The shop in Shanghai broke a lot of visual barriers by implementing AR technology. Besides the impressive design, with beautiful copper vessel with Chinese stamps, the store allows user to enter news worlds. The glass of the smartphone reveals a whole other dimension.
To create interaction through Augmented Reality technology and make the store in Shanghai probably the most appealing from Starbucks chain all around the world. Also, they wanted to create a totally new brand experience and dramatically increase the level of interaction between users and brand.
You can virtually explore the fantasy world that opens via the AR app. You can watch the roasted coffee beans inside the storage cans and see them being distributed to the pipes of the coffee bars. Also, if really want to dig deeper inside the roastery process, you can read via the app about the road of coffee from the newly roasted bean to you cup of coffee freshly served. So, the amazing world of a Roastery process is bravely revealed to you through the app.
“It’s like Alice in Wonderland meets Willy Wonka,” said Emily Chang, senior vice president and chief marketing officer for Starbucks, China. “It’s one thing to imagine a fully integrated in-store and digital experience, which brings together the impressive scale of the Shanghai Roastery with the highest quality small-lot coffee beans. It’s quite another to watch the AR experience get built, and come to life.”

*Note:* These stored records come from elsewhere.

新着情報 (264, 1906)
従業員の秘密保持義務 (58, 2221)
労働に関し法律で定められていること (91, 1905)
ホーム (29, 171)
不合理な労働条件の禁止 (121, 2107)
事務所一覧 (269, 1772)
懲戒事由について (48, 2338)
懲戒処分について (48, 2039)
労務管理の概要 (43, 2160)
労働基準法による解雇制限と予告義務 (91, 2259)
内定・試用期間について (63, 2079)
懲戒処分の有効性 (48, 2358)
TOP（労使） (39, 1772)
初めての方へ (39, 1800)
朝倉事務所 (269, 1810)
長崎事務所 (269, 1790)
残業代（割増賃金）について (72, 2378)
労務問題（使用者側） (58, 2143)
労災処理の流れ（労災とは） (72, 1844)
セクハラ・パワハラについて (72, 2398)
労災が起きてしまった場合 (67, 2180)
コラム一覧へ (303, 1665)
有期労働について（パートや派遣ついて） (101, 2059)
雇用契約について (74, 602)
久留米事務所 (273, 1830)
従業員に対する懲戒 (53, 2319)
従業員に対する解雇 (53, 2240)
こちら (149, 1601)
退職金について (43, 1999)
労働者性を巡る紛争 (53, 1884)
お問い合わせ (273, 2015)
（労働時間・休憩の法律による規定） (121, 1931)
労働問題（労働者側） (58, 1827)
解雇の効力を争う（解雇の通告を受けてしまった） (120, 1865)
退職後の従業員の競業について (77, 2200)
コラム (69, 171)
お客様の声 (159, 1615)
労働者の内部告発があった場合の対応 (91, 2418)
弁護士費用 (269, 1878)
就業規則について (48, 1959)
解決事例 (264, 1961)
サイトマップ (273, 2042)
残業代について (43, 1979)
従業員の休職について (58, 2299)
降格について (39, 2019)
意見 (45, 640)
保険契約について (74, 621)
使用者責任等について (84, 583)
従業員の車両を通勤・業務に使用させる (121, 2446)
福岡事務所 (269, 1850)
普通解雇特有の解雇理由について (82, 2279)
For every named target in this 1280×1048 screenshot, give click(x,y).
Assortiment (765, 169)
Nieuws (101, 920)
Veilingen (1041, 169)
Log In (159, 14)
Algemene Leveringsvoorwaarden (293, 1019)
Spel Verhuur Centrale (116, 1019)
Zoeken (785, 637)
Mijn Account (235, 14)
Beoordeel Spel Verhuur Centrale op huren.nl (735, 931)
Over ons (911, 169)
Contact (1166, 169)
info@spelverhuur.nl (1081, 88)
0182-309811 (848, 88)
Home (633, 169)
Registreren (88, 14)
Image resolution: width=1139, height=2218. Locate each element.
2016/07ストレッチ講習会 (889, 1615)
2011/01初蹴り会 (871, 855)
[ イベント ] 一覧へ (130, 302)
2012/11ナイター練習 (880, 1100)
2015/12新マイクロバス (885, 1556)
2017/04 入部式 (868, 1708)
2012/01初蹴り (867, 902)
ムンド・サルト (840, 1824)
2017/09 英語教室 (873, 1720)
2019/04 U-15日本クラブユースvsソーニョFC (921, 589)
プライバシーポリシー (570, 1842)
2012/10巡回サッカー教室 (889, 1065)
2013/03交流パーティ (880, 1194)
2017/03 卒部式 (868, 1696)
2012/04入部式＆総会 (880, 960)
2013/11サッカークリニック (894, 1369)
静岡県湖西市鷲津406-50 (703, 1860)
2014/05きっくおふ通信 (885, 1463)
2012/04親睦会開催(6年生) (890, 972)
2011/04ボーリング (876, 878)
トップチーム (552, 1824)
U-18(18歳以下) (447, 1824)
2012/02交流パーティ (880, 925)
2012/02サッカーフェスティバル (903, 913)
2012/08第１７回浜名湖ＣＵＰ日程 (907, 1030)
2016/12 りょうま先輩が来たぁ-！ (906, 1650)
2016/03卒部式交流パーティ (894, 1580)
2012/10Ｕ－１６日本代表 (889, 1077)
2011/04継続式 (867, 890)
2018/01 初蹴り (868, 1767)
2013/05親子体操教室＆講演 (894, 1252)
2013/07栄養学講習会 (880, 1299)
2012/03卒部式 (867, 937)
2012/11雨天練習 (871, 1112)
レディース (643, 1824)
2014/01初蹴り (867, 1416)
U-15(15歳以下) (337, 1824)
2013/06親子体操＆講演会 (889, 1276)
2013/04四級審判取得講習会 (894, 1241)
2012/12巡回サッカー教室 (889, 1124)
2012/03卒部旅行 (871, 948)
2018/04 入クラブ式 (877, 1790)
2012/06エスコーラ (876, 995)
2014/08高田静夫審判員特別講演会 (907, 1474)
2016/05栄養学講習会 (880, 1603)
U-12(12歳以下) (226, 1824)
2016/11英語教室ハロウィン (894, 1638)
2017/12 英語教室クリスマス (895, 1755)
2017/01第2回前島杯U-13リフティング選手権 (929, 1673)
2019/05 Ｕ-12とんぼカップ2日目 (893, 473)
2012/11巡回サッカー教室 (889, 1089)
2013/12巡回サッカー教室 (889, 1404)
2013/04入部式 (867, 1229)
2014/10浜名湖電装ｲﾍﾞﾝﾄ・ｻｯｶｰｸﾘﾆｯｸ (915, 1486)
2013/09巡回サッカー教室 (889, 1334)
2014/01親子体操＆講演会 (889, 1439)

The moment you enter the coffee shop you are invited to download the Roastery’s app and to explore the drinking coffee experience at a whole another level.
The users learned that from the moment they point their mobile phones to the roastery installation, they start their digital tour. There’s also a reward mechanism for those ones that persevere in exploring the secrets of a coffee roastery. Along the adventurous way of coffee discovery, they can win badges and at the end of the journey a special social media filter – a custom Roastery layout.
Users can scan different part of the store as a way to engage with the AR features. Then the app delivers fun visuals, information about products, even details about the roasting process.
“We wanted to create a completely new brand experience for our customers,” said Chang. “Because you know, coffee is already such a deeply sensorial experience, even before the first sip: from hearing the unmistakable sound of beans being freshly ground, to inhaling that rich aroma and sipping your perfect blend, brewed just right. We wanted to take that customer experience even further.”
There is also the option of scanning the QR code inserted around the roasting installation that reveal encrypted information, invisible for the human eye. The users can also put the order from any corner of the location via their smartphones. Just to let the smell of good coffee keep alive the spell, the designers thought about how to make it easier for everyone and avoid staying in line to order.
So, the customers can pay on the spot to the baristas that roam on the floor and pay when their order is ready.
Same here – if the visitors are curious about how the coffee is prepared by a barista, they should hold their phone up to one of the icons on the ceiling to access the virtual world.
“With AR, we are able to go beyond educating, enabling and engaging, to empowering our customers to experience the space on their own terms,” said Chang.
The Starbucks Roastery has been enabled with an online store powered by Alibaba where the users can order a coffee tour or special branded Starbucks products and coffee varieties.